__The task__. Return, word for word, the lines of the listing below from the one with "This screenshot has width=1920, height=867." through the one with "Task: Select well G05 (03) in the plate", and no other lines.

- - - -

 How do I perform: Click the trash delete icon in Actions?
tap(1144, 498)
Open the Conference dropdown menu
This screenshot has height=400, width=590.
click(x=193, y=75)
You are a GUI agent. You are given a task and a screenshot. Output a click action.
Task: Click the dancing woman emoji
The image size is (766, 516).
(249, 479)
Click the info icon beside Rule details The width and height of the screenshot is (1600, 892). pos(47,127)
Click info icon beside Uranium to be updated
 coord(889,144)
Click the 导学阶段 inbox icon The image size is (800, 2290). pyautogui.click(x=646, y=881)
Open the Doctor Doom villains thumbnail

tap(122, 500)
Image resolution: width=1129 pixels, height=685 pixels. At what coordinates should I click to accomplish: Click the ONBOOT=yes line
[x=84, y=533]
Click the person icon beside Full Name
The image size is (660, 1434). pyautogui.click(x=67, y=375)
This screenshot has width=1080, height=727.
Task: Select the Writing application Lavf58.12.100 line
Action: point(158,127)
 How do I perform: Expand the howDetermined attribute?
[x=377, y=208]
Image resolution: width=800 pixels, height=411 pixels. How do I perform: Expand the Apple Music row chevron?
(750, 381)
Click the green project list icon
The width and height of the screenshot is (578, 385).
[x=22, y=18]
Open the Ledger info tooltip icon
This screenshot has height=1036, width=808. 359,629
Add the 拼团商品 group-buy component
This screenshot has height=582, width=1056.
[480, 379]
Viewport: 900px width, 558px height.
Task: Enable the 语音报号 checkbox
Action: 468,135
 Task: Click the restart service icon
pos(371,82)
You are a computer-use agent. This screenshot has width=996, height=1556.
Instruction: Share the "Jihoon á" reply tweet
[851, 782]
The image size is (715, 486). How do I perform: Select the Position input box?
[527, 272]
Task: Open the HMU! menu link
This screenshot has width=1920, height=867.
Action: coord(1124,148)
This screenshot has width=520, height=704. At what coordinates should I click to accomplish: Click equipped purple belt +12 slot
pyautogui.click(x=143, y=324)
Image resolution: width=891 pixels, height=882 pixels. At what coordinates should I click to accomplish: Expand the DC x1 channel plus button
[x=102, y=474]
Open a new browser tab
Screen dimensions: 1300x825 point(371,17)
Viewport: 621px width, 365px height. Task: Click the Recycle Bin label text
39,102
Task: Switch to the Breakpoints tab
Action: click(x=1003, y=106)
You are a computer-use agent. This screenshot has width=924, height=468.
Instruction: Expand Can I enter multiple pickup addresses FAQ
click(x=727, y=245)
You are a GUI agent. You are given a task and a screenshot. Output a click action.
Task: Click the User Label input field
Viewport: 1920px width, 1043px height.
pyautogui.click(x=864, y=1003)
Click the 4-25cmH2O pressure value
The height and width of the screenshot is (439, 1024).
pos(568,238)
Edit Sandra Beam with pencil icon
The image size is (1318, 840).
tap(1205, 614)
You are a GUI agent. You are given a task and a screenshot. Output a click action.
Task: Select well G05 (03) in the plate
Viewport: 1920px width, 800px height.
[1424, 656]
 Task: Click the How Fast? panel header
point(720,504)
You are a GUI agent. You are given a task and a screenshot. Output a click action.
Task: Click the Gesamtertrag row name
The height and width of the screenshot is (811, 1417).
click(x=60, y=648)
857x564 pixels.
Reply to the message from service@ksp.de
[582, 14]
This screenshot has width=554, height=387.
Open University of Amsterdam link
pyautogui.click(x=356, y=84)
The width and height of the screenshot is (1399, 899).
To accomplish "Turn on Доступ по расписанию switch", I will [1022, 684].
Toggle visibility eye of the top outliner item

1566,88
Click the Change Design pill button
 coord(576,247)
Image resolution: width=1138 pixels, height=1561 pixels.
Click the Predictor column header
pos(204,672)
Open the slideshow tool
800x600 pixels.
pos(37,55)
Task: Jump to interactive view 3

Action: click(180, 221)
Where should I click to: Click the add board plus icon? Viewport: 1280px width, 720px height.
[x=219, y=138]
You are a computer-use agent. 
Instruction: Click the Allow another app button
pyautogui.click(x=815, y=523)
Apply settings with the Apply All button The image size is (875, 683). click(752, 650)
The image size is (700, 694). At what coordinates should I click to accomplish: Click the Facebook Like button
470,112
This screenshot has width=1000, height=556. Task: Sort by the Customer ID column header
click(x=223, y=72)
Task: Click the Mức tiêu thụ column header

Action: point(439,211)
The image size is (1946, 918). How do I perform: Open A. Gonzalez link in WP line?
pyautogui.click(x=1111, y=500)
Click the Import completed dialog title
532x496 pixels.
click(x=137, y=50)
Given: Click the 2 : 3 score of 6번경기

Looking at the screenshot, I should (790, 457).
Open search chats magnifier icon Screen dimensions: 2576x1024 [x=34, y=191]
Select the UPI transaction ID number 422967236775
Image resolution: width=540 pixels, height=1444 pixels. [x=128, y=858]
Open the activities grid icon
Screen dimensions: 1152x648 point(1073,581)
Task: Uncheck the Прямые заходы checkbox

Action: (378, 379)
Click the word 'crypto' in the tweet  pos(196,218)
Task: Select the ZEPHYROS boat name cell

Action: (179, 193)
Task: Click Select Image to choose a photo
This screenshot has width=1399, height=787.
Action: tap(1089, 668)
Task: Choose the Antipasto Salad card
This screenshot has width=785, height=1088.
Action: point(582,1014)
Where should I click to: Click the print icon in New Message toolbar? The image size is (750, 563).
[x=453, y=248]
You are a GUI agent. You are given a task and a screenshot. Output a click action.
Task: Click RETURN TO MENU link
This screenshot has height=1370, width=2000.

- - - -

__Exercise solution__.
This screenshot has width=1920, height=867.
Action: coord(1124,148)
This screenshot has width=520, height=704. At what coordinates should I click to accomplish: Click equipped purple belt +12 slot
pyautogui.click(x=143, y=324)
Image resolution: width=891 pixels, height=882 pixels. At what coordinates should I click to accomplish: Expand the DC x1 channel plus button
[x=102, y=474]
Open a new browser tab
Screen dimensions: 1300x825 point(371,17)
Viewport: 621px width, 365px height. Task: Click the Recycle Bin label text
39,102
Task: Switch to the Breakpoints tab
Action: click(x=1003, y=106)
You are a computer-use agent. This screenshot has width=924, height=468.
Instruction: Expand Can I enter multiple pickup addresses FAQ
click(x=727, y=245)
You are a GUI agent. You are given a task and a screenshot. Output a click action.
Task: Click the User Label input field
Viewport: 1920px width, 1043px height.
pyautogui.click(x=864, y=1003)
Click the 4-25cmH2O pressure value
The height and width of the screenshot is (439, 1024).
pos(568,238)
Edit Sandra Beam with pencil icon
The image size is (1318, 840).
tap(1205, 614)
You are a GUI agent. You are given a task and a screenshot. Output a click action.
Task: Select well G05 (03) in the plate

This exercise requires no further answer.